Riley: Traditionally most crop observations have been done on a crop cart with pen and paper. The OKO allows the digitization of all the information an Agronomist or Scout would collect while making their way through the greenhouse. When the presence of a pest or disease is reported it gets stored in the OKO with its exact location, the label for the issue, and the severity of pressure. Climate data is automatically recorded for every square meter of the greenhouse. Crop registration can be inputted directly into the LCD, which is a major innovation. We collect videos of the head, and canopy and automatically count fruit. This information gets uploaded at the end of the day to ecoation’s servers, analyzed by both humans and machines to produce an interactive web platform for growers to get the information they need to make decisions on their crops. ecoation also provides observations from a panel of crop advisors to give extra eyes and insight into your greenhouse.
What kinds of issues does this technology solve?
Riley: For a long time, the science behind growing has been based on observations and experience. Experienced growers have observed their crops for long enough to have the intuition of how to react to the ever-changing conditions around them. Through years of trial and error, they have managed to get their crop to respond in the correct way. What the ecoation platform is trying to achieve is assisting growers to understand their crop with quantified insights that can be compared week to week, season to season, to help improve the efficiency of the operation. This technology enables them to grow more food for less. We seek to digitize insights and records across the organization, empowering growers, IPM managers, and labour managers with operational visibility and the capability to perform historical comparisons. Improving communication with this technology is an important step towards a more efficient greenhouse strategy. There are many working cogs to keep track of in the greenhouse. With the Ecoation platform, historical data is all kept in one place.
What needs to be considered when implementing data-driven solutions?

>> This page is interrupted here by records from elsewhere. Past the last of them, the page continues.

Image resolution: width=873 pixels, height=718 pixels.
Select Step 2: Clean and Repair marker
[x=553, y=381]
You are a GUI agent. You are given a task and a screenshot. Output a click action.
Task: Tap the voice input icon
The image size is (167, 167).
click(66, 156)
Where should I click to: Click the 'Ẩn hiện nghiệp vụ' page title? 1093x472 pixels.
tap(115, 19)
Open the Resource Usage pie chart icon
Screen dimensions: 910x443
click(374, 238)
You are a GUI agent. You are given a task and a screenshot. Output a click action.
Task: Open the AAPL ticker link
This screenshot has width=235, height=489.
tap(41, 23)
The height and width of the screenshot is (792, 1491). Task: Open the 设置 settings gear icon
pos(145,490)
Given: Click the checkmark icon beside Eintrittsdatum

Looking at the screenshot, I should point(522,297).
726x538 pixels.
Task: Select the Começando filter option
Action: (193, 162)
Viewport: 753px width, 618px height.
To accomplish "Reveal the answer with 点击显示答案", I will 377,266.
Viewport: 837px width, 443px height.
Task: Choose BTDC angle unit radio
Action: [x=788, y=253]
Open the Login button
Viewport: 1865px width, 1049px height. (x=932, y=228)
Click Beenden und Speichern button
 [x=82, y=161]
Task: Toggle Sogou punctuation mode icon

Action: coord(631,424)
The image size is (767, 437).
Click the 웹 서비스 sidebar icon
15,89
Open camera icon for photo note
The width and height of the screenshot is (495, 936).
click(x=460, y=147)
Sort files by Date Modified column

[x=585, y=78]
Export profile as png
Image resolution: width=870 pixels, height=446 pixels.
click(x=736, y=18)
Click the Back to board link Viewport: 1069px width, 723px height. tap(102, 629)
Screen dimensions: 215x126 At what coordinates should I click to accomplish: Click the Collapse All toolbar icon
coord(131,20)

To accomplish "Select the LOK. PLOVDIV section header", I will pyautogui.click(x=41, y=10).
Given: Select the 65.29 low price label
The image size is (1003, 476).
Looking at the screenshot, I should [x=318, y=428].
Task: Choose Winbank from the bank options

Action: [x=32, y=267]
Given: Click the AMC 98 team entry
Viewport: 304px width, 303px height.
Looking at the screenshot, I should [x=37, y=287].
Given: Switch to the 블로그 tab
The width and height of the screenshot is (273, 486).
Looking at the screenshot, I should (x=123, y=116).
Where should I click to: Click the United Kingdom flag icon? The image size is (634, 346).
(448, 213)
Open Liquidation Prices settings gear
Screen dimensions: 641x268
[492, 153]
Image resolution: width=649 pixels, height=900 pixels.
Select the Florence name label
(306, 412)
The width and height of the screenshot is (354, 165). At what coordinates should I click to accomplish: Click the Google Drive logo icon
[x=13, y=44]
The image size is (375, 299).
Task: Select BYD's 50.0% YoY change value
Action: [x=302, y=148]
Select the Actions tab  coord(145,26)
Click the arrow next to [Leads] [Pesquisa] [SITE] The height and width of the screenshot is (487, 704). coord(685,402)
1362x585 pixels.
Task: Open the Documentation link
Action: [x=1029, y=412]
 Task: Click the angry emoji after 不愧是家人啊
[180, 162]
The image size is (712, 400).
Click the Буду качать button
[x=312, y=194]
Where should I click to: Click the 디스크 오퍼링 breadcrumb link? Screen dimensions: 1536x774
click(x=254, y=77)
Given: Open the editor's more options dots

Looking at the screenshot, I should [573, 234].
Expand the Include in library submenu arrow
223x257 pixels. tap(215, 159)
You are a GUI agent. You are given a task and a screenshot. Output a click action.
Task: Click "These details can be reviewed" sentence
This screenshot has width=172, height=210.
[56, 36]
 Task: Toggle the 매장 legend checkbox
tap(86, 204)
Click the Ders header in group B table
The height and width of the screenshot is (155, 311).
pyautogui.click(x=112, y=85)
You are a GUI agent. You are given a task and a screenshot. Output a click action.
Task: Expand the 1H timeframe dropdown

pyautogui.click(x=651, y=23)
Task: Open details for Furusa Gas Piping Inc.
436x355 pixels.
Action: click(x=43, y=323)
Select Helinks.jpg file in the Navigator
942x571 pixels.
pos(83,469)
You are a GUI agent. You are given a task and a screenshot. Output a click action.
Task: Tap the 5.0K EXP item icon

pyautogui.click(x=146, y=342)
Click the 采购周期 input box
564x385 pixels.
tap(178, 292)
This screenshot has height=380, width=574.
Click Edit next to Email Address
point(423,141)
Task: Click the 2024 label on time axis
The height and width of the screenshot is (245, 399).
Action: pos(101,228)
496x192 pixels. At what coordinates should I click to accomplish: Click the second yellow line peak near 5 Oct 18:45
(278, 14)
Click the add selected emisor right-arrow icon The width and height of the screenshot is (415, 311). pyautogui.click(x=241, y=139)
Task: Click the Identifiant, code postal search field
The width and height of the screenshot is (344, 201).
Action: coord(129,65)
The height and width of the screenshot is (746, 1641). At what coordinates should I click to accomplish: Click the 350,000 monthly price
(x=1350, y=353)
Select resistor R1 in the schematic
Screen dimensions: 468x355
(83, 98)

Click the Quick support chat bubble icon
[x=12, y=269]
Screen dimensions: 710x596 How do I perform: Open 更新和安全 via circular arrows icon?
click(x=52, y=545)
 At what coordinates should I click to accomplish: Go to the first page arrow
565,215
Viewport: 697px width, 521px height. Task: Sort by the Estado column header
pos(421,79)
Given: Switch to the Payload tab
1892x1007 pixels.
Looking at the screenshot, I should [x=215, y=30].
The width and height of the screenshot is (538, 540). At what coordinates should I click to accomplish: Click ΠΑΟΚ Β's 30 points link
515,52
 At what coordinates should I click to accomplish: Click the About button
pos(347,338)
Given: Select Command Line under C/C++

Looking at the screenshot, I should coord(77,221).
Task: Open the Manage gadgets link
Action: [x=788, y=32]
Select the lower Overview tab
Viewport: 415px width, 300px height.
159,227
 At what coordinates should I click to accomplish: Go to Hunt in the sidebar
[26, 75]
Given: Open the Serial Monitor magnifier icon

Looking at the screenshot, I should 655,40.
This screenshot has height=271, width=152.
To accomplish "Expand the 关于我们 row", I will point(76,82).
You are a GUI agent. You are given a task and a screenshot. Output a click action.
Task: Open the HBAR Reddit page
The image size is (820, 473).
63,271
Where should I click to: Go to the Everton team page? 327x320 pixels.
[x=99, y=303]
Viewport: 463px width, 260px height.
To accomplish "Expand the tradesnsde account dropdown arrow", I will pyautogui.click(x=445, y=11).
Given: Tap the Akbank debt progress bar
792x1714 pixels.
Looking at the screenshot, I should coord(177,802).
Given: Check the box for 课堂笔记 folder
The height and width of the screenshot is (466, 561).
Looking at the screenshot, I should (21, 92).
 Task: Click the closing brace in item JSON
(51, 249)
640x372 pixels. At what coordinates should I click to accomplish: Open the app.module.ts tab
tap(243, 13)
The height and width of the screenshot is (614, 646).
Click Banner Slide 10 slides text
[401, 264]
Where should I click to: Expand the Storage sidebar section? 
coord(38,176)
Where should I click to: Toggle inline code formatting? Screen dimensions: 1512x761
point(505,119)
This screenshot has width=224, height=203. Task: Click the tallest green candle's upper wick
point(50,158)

Riley: Deep correlations with large data sets that help us understand the relationships between all the working cogs in the greenhouse. Growing is an art and a science. Growing crops through human understanding (art) has always been augmented by data (science). With ecoation, the data is increased and digitized and there is something to be said about our ability to find patterns and commonalities after being exposed to the greenhouse for so long – data can confirm these patterns. What’s missing from a lot of data-driven solutions is the human touch. At ecoation, I think one of the main benefits is you get the data to make your own decisions, but you also have remote advisors and consultants that can provide extra information in areas you need it.